SCHRIFTLICHE AUFGABEN.
1. Wie heißt laut dem Text über den Diskos der sternförmige Bügel, der über das eucharistische Brot gesetzt wird?
2. Aktualisieren Sie im Text über den Diskos alles von „In der Alten“ bis hinunter zu „bzw. Patene führten.“, indem Sie „Leinentüchern“ durch „Seidentüchern“ ersetzen, und geben Sie diesen Abschnitt wieder.

AUSGEWÄHLTER TEXT.
Diskos (Liturgie)

Drei silberne byzantinische Weihebrotschalen (Dumbarton Oaks Collection)

Der Diskos (δίσκοςdískos, deutsch ‚Scheibe, Teller, Schüssel‘) ist ein liturgisches Gefäß, das für die orthodoxe Eucharistiefeier (Göttliche Liturgie) verwendet wird. Er wird auch als Weihebrotschale bezeichnet und entspricht der westkirchlichen Patene. Auf den Diskos wird bei der Gabenbereitung (Proskomidie) das eucharistische Brot gelegt; darüber wird der Asteriskos, ein sternförmiger Bügel, gesetzt. Diskos und Kelch als zusammengehörige Sets wurden seit dem 7. Jahrhundert als δισκοποτήριαdiskopotḗria bezeichnet.

Es handelt sich beim Diskos um eine Schale mit flachem Boden, oft aus Edelmetall. Sie hat oft einen Fuß und einen erhöhten Rand.

Geschichtliche Entwicklung

In der Alten Kirche wurde das eucharistische Brot zunächst auf Leinentüchern getragen und darüber gebrochen. Dies änderte sich im 6. Jahrhundert,[1] wobei die unterschiedliche Gestalt des eucharistischen Brotes (Prosphora aus gesäuertem Teig in der Orthodoxie, ungesäuerte Hostien in Lateineuropa) seit dem Mittelalter zu einer unterschiedlichen Form von Diskos bzw. Patene führten.

[Positionsdaten zu Wörtern und Elementen]

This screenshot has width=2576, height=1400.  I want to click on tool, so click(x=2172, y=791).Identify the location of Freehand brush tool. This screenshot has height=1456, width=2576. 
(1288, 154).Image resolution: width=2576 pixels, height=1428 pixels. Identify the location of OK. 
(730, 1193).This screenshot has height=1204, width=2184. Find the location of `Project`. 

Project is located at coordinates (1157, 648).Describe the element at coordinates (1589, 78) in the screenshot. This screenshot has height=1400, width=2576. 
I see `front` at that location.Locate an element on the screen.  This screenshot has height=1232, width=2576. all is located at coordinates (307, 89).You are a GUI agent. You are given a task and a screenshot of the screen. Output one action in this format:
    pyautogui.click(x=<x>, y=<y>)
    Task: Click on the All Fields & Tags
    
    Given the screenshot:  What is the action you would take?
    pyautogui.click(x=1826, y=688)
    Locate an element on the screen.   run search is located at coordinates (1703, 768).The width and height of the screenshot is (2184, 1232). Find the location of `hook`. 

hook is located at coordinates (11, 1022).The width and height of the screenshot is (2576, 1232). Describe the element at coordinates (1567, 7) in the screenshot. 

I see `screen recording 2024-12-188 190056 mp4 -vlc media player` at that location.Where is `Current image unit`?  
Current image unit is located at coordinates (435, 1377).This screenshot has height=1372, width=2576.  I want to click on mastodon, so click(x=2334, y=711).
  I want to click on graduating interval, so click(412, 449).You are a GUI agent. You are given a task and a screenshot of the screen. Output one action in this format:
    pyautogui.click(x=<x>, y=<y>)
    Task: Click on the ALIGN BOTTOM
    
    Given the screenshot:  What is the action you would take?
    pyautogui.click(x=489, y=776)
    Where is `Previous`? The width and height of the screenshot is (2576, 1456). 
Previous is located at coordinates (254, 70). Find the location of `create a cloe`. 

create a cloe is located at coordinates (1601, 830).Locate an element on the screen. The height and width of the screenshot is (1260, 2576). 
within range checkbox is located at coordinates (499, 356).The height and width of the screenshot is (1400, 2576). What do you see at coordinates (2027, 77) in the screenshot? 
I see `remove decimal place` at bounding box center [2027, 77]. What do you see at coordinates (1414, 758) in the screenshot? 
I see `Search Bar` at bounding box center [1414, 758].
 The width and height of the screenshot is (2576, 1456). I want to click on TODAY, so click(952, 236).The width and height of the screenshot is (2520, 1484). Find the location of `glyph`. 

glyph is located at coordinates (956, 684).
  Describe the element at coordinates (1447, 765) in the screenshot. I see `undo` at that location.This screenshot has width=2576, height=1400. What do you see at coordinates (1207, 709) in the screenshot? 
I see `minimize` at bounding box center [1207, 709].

AUSGEARBEITETE LÖSUNGEN.
1. Der Bügel heißt Asteriskos.

2.
In der Alten Kirche wurde das eucharistische Brot zunächst auf Seidentüchern getragen und darüber gebrochen. Dies änderte sich im 6. Jahrhundert,[1] wobei die unterschiedliche Gestalt des eucharistischen Brotes (Prosphora aus gesäuertem Teig in der Orthodoxie, ungesäuerte Hostien in Lateineuropa) seit dem Mittelalter zu einer unterschiedlichen Form von Diskos bzw. Patene führten.